Loading Ensemble models (saved using save{base})

298 views
Skip to first unread message

Pedro Henrique Veronezi e Sá

unread,
Dec 14, 2015, 3:39:27 PM12/14/15
to H2O Open Source Scalable Machine Learning - h2ostream
Hello guys,

I developed a model using ensemble, from h2o.ensemble, and I had to save it using the function save{base}, but since I closed R and opened again I think the ip had changed, so I cant make it work.

I can load the model and I can see the attributes for it as an object of h2o class. I did some research and I found this on the documentation:

"Currently, the h2o.ensemble function outputs a list object which makes up the ensemble "model". This R object can be serialized to disk using the R base save function. However, if you save the ensemble model to disk, then use it in the future to generate predictions on a test set using a new H2O cluster instance (with a different cluster IP address), this will not work. This can be fixed by updating the cluster IP address in the saved object with the new one. The model saving process will probably be modified in the future to serialize each of the individual H2O base models using the h2o::saveModel function. Therefore, the saved H2O base models will be accessible individually. Currently, the ensemble fit is stored as a single R list object which contains all the base learner fits, the metalearner fit, and a few other pieces of data."

Specially this part here:
"This can be fixed by updating the cluster IP address in the saved object with the new one."

But I dont know how to fix (change the ip on the model). Can anyone help me with that?

Thanks

Pedro Veronezi

Erin LeDell

unread,
Dec 14, 2015, 6:33:57 PM12/14/15
to Pedro Henrique Veronezi e Sá, H2O Open Source Scalable Machine Learning - h2ostream
Hi Pedro,
What version of h2oEnsemble are you using?  Did you save these ensembles recently or with an old version of h2oEnsemble?  The text below is from an out-of-date version of the README.md file in the repo.  There are now functions to save ensembles that you should use:  `h2o.save_ensemble` and `h2o.load_ensemble`, rather than R's `base::save()` function.

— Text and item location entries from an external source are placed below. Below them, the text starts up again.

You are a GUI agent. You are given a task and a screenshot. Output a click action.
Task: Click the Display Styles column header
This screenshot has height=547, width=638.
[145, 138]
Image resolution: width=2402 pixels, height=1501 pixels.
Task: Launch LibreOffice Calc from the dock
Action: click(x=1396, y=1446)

More information in the current README file: https://github.com/h2oai/h2o-3/tree/master/h2o-r/ensemble

Since you used `base::save()`, to fix, you can try updating the metadata that specifies the H2O cluster IP address to reflect your current IP.  When you `base::load()` the "h2o.ensemble" model, the model will try to connect to whatever IP address was saved in the model object (which is now out of date).  This issue is resolved by using the specialized `h2oEnsemble::h2o.save_ensemble` and `h2oEnsemble::h2o.load_ensemble` functions.

Best,
Erin
--
You received this message because you are subscribed to the Google Groups "H2O Open Source Scalable Machine Learning - h2ostream" group.
To unsubscribe from this group and stop receiving emails from it, send an email to h2ostream+...@googlegroups.com.
For more options, visit https://groups.google.com/d/optout.

-- 
Erin LeDell Ph.D.
Statistician & Machine Learning Scientist | H2O.ai

Pedro Henrique Veronezi e Sá

unread,
Dec 21, 2015, 4:29:22 PM12/21/15
to H2O Open Source Scalable Machine Learning - h2ostream, veronez...@gmail.com
Hello Erin, 

First of all, thanks for your prompt answer. But unfortunately I'm still having problems in saving the models for the Ensemble Package in R.

The versions are:

> packageDescription("h2o")$Version
[1] "3.6.0.8"
> packageDescription("h2oEnsemble")$Version
[1] "0.1.5"


The code that I'm running is:


# Specify the base learner library & the metalearner
learner <- c("h2o.glm.wrapper", "h2o.randomForest.wrapper", 
             "h2o.gbm.wrapper", "h2o.deeplearning.wrapper")
metalearner <- "SL.glm"


#creates the ensemble
fit <- h2o.ensemble( x = predictors,y = response, training_frame = train, 
                    family = "binomial", 
                    learner = learner, 
                    metalearner = metalearner,
                    cvControl = list(V = 5, shuffle = TRUE))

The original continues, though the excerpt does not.